Le dernier rapport du département d’état sur la situation sécuritaire dans la région se félicitant des « efforts considérables fournis par l’Armée nationale populaire (ANP) et les forces de sécurité pour avoir réussi à neutraliser les groupes terroristes » confirme bien l’échec de la politique de réconciliation nationale prônée par le chef de l’Etat depuis 1999, échec qui est sans doute un des facteurs probants à l’origine de son isolement politique sur la scène internationale.
Il conforte, en tout cas, l’idée selon laquelle Bouteflika ne gère plus le dossier du Sahel et que, sous l’influence des Américains, ce dernier incombe directement aux chefs militaires.
Suite à plusieurs kidnappings d’étrangers au Mali et en Mauritanie, revendiqués par des chefs algériens de la nébuleuse terroriste d’Al Qaïda au Sahel, les Américains avaient, en effet, fait comprendre qu’ils ne supportent plus les atermoiements de Bouteflika sur le volet terroriste et encouragé les généraux à divorcer avec la « réconciliation nationale », leur suggérant de reprendre les choses en mains. Avec l’aval des Américains, le Commandement de l’Armée algérienne avait alors, en décembre 2009, décrété zones militaires les zones frontalières séparant l’Algérie du Mali, Niger et Mauritanie, en imposant un laissez-passer. Dix ans après la « Concorde nationale » qui devait ramener « la paix dans les coueurs », cela sonnait bien comme un aveu d’échec. Plus de 3.000 militaires supplémentaires sont venus s’ajouter aux 15.000 déjà déployés le long des frontières Sud.
Curieusement, cette décision avait été mise en pratique quelque jours à peine après la visite surprise à Alger le 25 novembre 2009 du général américain William Ward, Commandant de l’Africom.
Par cette grave décision exclusivement militaire de fermeture des frontières, les généraux ont repris manu militari le pouvoir de décision sur un domaine décisionnel réservé au président, chef suprême des forces armées. C’est une amputation du pouvoir d’un président « marginalisé »
C’est pourquoi nombre d’observateurs voient dans cette date le début de l’affaiblissement de Bouteflika. Un mois plus tard sortait en effet la scandale Sonatrach qui a conduit crescendo à l’élimination des hommes du président.

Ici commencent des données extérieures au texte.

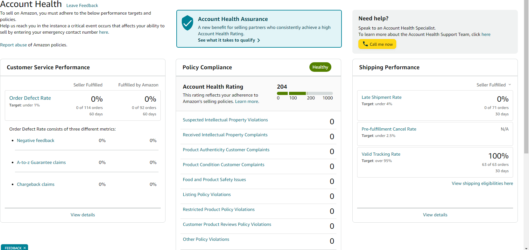This screenshot has width=529, height=250.
Task: Click View details under Customer Service Performance
Action: tap(83, 215)
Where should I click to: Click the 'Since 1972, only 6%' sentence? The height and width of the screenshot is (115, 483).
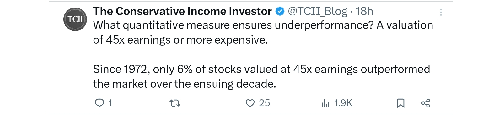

Les Américains assument ce choix. Aussi le Département d’Etat semble-t-il se féliciter, dans le dit rapport, que l’Algérie a réussi à combattre le terrorisme en accueillant une série de réunions, en mars et en avril derniers. Ces réunions qui ont abouti, selon le rapport, à une stratégie commune et à l’installation d’un Etat Major des forces de ces pays, dont le commandement a été installé à Tamanrasset et dont l’objectif et la mission est de lutter contre le terrorisme au Sahel.
Les Américains se réjouissent aussi du « succès des services de sécurité algériens à démanteler les réseaux de soutien aux groupes terroristes », estimant 1300 le nombre de terroristes appartenant au mouvement d’Al Qaida au Maghreb Islamique, abattus ou arrêtés par les forces de sécurité algériennes et l’ANP.
Même les Français discutent directement avec les généraux si on en juge par cette délégation militaire française de haut rang qui vient de séjourner à Alger depuis dimanche 1er août, pour des discussions avec les autorités algériennes sur la coopération militaire dans la région du Sahel dans la lutte contre Al-Qaïda au Maghreb islamique (Aqmi) au Sahel. Les discussions entre les deux pays ont été entamées lundi 2 août, avec les militaires exclusivement. Aucun représentant du Président n’y a été associé.